### SUPPLIED TEXT
Designing hyperbranched polymers for gene delivery

Abstract

Gene therapy through delivery of nucleic acids to the affected cells is a promising option for the treatment of various diseases. However, the delivery process is hampered by a series of barriers including gene packaging, in vivo and intracellular barriers. To overcome these obstacles, numerous vectors have been developed to achieve improved safety and enhanced gene transfection efficiency. Among these vectors, cationic hyperbranched polymers (HBPs) have attracted much attention due to their unique properties (e.g. low viscosity, good solubility, and multi-functionality) and three-dimensional globular structures. Thanks to the flexibility of HBPs, these properties can be tailored to overcome the above-mentioned barriers and develop an optimal gene vector. For example, HBPs with adjustable charge density can tightly condense nucleic acids and maintain polyplexes in solution. Besides, biocompatible HBP-based polyplexes can survive in the blood stream and penetrate the blood vessel wall and surrounding tissue. Furthermore, the stimuli-responsive HBPs release their genes at an appropriate point in the delivery process after endolysosomal escape. All of these properties are important in designing novel vectors for efficient gene delivery. Till now, many works focusing on tailoring cationic HBPs' properties for efficient gene delivery have been reported. This review briefly summarizes the main barriers of gene delivery, how to control the corresponding properties and recent progress of HBPs for gene delivery. After understanding the obstacles deeply, we hope to motivate the delicate design of cationic HBPs for clinical gene delivery applications.

### GIVEN DATA

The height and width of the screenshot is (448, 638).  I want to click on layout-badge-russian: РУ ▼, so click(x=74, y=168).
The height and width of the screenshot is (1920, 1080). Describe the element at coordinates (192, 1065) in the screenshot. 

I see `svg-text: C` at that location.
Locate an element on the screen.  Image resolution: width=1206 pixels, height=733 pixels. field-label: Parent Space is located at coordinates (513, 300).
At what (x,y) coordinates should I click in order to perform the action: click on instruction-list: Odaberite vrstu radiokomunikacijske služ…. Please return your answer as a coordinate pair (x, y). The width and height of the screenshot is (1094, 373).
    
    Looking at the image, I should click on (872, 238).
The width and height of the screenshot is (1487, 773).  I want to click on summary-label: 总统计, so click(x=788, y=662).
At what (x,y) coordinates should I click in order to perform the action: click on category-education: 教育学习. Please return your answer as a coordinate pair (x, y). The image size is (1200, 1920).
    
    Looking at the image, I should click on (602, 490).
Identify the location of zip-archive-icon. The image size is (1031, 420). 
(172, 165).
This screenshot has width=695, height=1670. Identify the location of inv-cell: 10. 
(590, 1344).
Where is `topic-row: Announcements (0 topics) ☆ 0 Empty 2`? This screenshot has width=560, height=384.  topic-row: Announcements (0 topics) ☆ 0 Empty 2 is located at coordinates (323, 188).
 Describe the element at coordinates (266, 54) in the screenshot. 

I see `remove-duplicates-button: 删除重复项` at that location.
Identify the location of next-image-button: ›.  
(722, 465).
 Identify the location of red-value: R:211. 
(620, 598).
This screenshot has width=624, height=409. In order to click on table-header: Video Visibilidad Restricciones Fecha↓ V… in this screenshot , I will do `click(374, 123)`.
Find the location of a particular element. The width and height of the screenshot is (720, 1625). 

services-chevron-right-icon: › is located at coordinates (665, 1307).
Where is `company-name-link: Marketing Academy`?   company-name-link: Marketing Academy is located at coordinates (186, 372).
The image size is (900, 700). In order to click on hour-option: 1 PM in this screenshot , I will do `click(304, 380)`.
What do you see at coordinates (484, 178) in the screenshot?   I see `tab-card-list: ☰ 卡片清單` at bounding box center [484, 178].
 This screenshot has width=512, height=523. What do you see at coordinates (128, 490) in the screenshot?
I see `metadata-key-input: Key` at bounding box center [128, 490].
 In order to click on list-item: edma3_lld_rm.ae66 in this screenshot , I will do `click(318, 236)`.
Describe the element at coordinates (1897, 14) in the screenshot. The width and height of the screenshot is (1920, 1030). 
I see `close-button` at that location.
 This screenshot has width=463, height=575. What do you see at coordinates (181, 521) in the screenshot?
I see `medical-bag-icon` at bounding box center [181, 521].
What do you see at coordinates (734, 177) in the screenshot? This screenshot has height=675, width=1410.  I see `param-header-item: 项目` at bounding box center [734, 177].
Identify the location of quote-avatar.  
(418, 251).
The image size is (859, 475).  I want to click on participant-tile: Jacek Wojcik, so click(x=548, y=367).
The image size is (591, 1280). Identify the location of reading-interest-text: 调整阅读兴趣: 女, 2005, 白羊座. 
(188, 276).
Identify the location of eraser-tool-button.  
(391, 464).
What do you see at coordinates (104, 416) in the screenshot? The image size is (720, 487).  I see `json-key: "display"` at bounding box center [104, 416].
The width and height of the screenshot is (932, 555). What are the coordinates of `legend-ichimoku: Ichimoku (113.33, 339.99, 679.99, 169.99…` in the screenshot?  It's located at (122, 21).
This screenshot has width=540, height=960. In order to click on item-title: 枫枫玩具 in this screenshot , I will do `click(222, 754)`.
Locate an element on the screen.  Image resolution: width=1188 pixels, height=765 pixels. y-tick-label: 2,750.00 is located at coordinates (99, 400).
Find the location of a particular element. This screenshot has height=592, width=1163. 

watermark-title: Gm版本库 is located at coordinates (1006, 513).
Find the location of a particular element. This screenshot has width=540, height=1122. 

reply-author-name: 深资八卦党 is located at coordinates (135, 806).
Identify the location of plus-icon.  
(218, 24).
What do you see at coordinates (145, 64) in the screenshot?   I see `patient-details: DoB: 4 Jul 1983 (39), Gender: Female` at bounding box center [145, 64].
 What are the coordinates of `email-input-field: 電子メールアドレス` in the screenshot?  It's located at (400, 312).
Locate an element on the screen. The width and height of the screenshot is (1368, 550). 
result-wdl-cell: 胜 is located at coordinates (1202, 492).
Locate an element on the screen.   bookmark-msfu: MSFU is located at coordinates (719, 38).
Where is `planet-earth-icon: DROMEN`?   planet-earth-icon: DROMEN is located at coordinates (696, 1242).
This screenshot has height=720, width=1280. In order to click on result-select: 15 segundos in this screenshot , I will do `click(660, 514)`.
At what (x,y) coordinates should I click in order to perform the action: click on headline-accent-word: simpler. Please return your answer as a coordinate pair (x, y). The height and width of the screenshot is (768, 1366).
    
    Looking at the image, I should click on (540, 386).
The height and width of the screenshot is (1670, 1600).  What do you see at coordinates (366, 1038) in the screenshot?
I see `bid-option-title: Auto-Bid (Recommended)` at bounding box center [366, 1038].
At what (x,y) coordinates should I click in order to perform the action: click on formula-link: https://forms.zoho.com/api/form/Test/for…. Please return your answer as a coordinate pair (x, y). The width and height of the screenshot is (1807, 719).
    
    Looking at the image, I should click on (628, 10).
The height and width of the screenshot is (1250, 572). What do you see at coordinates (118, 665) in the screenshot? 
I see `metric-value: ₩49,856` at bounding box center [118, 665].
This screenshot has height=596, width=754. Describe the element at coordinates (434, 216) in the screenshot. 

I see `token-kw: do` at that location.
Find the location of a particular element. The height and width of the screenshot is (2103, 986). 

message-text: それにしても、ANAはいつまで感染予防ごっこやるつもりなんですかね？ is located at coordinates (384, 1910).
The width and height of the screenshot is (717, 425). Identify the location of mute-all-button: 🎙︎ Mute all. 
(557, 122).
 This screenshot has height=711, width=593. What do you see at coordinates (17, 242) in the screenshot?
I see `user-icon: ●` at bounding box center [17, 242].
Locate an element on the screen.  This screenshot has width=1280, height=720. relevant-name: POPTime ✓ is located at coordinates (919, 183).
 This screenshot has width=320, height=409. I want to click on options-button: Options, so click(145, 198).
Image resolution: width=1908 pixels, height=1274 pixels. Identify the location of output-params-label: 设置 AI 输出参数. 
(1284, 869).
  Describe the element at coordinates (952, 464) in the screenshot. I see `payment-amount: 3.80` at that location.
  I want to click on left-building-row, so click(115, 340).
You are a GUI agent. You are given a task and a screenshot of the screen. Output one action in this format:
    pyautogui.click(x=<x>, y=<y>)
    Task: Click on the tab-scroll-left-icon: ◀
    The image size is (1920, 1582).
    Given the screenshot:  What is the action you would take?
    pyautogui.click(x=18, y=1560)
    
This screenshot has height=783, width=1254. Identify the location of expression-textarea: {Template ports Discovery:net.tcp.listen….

### INSTRUCTIONS FOR THE TASK
List the example properties of cationic hyperbranched polymers that the gene delivery abstract gives in parentheses.

### EXERCISE SOLUTION
- low viscosity
- good solubility
- multi-functionality